THE government is all set to dismantle the present grain procurement
system and considering income support for farmers, instead.
The food subsidy bill for the current year would be Rs 20,000 crore
and yet, the government finds, it has benefited neither the majority
of consumers nor anyone outside an elite section among the farming
community, food minister Shanta Kumar told ET.
If
the government succeeds in at least reforming the system of procurement
by limiting procurement to the buffer stocking norm, private trade
would have to play a major role in buying the grain from farmers and
in storing it throughout the year. Entirely new business opportunities
would be thrown open for the private sector in food, apart from in
food processing.
Two-thirds of India's 100 crore population live in rural areas and
live off farming and related activities. Of these, just 2 crore produce
a marketable surplus. The government, by its own estimate, procures
at most from just 68 lakh farmers.
In
other words, the government's costly procurement policy helps just
5 per cent of rural families and one-third of surplus producing farmers.Even
this benefit is regionally skewed. According to food minister Shanta
Kumar, 80 to 90 per cent of the procurement takes place from just
three states: Punjab, Haryana and Andhra Pradesh in the case of rice
and Punjab, Haryana and Uttar Pradesh in the case of wheat.
Because
of a policy of ratcheting up the minimum support price year after
year and procuring every grain of cereal offered to the government,
the government has pushed up food costs and become an enormous hoarder
of grain.
Even
with distress sales - 18 million tonnes sold at half the cost to traders
and flour mills - the government's stocks amount to 60 million tonnes.

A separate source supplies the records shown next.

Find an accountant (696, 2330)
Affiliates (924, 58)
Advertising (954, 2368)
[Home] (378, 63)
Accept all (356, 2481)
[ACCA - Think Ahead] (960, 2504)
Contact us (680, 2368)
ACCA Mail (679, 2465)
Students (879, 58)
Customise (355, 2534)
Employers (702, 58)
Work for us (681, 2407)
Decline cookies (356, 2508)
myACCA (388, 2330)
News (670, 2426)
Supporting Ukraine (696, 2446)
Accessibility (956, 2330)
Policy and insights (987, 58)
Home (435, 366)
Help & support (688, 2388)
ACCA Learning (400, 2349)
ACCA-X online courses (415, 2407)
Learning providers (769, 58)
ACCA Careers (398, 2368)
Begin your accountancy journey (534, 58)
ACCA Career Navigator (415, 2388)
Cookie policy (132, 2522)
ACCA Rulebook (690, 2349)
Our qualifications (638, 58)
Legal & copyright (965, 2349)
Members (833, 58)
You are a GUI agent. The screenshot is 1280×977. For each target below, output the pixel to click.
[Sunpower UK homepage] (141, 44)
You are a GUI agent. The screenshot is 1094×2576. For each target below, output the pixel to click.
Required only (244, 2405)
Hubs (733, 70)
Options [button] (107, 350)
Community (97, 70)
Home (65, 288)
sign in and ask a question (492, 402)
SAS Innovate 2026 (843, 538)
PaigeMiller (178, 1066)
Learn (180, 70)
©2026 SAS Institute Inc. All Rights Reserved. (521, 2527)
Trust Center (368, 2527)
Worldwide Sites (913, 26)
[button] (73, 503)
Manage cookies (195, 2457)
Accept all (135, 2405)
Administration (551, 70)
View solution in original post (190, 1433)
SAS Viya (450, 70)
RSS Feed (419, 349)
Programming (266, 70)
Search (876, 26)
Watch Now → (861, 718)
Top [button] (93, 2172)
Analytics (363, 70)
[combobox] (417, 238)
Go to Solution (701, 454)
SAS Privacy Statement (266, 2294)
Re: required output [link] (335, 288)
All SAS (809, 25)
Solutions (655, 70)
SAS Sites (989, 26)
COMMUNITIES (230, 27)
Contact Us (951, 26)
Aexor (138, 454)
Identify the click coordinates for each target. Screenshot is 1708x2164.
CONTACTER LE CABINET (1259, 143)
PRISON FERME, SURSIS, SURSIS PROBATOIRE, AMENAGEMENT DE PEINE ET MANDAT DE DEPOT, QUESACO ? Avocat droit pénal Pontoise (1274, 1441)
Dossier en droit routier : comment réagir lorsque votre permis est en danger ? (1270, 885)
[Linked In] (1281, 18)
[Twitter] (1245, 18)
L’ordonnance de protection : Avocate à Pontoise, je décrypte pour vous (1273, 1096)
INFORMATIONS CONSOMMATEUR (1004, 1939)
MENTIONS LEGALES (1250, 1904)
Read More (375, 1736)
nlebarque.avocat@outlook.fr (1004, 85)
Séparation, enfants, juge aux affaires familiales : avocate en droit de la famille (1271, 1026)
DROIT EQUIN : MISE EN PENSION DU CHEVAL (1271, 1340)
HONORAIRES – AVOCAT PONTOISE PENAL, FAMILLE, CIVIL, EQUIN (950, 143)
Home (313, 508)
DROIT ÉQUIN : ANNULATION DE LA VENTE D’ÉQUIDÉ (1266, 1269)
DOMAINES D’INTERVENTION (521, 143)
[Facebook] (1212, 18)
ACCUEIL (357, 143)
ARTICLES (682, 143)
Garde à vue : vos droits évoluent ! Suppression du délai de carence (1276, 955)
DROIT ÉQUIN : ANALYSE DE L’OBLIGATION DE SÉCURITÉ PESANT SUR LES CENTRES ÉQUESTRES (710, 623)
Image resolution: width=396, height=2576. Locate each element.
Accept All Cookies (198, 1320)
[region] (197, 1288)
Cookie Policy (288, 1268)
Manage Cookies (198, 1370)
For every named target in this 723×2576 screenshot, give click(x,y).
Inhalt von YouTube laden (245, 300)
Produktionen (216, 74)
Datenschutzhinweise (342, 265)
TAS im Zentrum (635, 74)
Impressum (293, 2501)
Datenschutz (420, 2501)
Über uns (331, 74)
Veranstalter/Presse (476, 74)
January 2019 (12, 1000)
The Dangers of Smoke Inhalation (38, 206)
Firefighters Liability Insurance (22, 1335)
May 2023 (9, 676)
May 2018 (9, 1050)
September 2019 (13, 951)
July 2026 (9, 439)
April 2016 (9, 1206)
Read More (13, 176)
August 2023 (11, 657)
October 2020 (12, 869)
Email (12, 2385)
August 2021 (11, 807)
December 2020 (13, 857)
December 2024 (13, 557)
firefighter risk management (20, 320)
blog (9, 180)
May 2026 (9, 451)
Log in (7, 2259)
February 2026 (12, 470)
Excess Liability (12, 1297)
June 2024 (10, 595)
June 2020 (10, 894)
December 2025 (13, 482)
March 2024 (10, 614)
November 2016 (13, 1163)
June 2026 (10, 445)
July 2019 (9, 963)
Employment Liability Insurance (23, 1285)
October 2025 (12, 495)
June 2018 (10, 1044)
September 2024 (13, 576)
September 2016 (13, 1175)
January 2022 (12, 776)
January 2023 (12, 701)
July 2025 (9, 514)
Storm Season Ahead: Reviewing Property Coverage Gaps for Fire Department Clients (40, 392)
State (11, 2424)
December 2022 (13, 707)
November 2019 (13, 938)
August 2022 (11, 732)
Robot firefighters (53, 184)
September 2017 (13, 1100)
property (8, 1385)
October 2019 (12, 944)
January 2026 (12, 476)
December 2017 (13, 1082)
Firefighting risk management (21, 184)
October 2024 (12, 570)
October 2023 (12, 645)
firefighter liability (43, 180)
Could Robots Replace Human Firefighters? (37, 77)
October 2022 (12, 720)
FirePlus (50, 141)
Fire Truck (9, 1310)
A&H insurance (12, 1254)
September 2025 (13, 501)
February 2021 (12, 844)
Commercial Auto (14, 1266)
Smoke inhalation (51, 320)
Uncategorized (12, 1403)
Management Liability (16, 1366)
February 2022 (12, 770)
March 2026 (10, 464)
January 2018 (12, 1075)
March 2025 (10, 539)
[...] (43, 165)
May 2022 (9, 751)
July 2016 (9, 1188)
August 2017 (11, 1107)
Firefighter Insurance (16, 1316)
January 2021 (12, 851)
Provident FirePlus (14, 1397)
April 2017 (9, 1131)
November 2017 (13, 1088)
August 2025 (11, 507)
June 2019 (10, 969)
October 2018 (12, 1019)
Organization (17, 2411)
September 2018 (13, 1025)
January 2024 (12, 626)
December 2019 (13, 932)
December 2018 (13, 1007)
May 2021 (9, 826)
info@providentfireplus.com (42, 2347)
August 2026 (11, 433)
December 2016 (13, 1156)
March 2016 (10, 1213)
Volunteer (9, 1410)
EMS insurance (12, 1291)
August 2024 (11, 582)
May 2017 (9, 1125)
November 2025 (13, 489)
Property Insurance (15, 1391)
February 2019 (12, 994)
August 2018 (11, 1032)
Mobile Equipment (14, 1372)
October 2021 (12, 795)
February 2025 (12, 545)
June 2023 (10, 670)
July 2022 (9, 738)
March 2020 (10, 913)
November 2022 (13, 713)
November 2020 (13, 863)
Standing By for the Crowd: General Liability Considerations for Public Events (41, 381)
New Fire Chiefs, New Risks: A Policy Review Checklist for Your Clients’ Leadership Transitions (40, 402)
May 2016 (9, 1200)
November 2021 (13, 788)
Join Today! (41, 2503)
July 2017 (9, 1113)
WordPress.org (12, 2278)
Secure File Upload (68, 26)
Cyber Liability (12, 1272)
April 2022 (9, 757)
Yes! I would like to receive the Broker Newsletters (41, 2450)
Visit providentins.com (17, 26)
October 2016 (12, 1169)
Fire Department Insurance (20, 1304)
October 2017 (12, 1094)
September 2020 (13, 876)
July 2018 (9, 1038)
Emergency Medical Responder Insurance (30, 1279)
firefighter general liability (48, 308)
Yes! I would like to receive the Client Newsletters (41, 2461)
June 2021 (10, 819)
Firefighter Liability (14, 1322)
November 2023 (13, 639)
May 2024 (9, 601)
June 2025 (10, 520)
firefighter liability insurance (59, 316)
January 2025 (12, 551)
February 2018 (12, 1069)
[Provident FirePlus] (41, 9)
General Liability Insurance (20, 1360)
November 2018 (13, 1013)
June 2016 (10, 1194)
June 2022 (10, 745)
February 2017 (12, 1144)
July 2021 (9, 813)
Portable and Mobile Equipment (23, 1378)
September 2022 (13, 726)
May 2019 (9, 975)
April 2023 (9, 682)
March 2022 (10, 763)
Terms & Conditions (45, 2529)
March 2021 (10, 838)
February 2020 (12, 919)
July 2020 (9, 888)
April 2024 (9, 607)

The current policy is so costly that the Food Corporation of India's
'economic cost' of foodgrain is way above the open market price and
makes the government the best buyer. So all grain is dumped on the
government.
The
government is reduced to a situation where it exports grain at a price
equivalent to the price at which food is sold to families below the
poverty line through the public distribution system.
Since
the bulk of India's grain available for export is of inferior quality,
cattle feed manufacturers figure prominently among the buyers. The
net result of the present policy is for the government to subsidise
foreign cattle and those who eat them, even as it jacks up the cost
of food at home. The sole beneficiaries are some rich farmers.